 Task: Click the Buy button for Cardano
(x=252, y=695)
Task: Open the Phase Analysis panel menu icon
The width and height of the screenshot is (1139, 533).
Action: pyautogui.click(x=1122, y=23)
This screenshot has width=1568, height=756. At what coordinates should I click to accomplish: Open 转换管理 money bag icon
...
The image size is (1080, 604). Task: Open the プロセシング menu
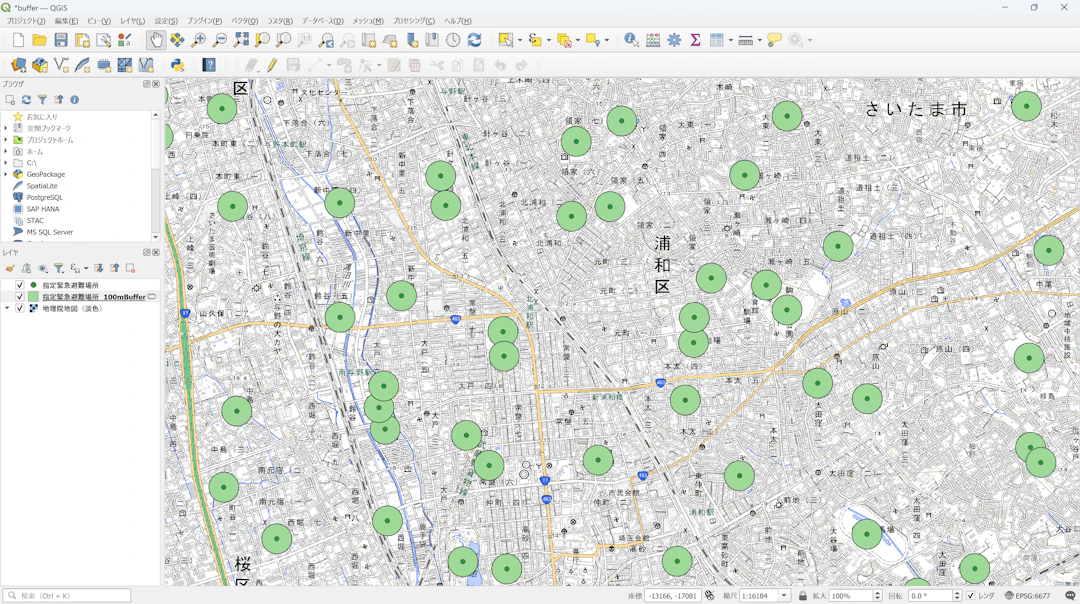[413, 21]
---
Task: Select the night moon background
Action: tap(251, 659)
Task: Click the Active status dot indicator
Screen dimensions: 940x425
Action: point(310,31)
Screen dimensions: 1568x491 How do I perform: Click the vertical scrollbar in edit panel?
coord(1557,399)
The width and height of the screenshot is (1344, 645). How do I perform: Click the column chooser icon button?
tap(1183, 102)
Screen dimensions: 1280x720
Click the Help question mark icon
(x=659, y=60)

Work to be completed → Taking the entries above, write out exactly each line from the one holding "Task: Click the Buy button for Cardano" to the one holding "This screenshot has", both included, and stop there.

Reply to the exercise →
 Task: Click the Buy button for Cardano
(x=252, y=695)
Task: Open the Phase Analysis panel menu icon
The width and height of the screenshot is (1139, 533).
Action: pyautogui.click(x=1122, y=23)
This screenshot has width=1568, height=756. At what coordinates should I click to accomplish: Open 转换管理 money bag icon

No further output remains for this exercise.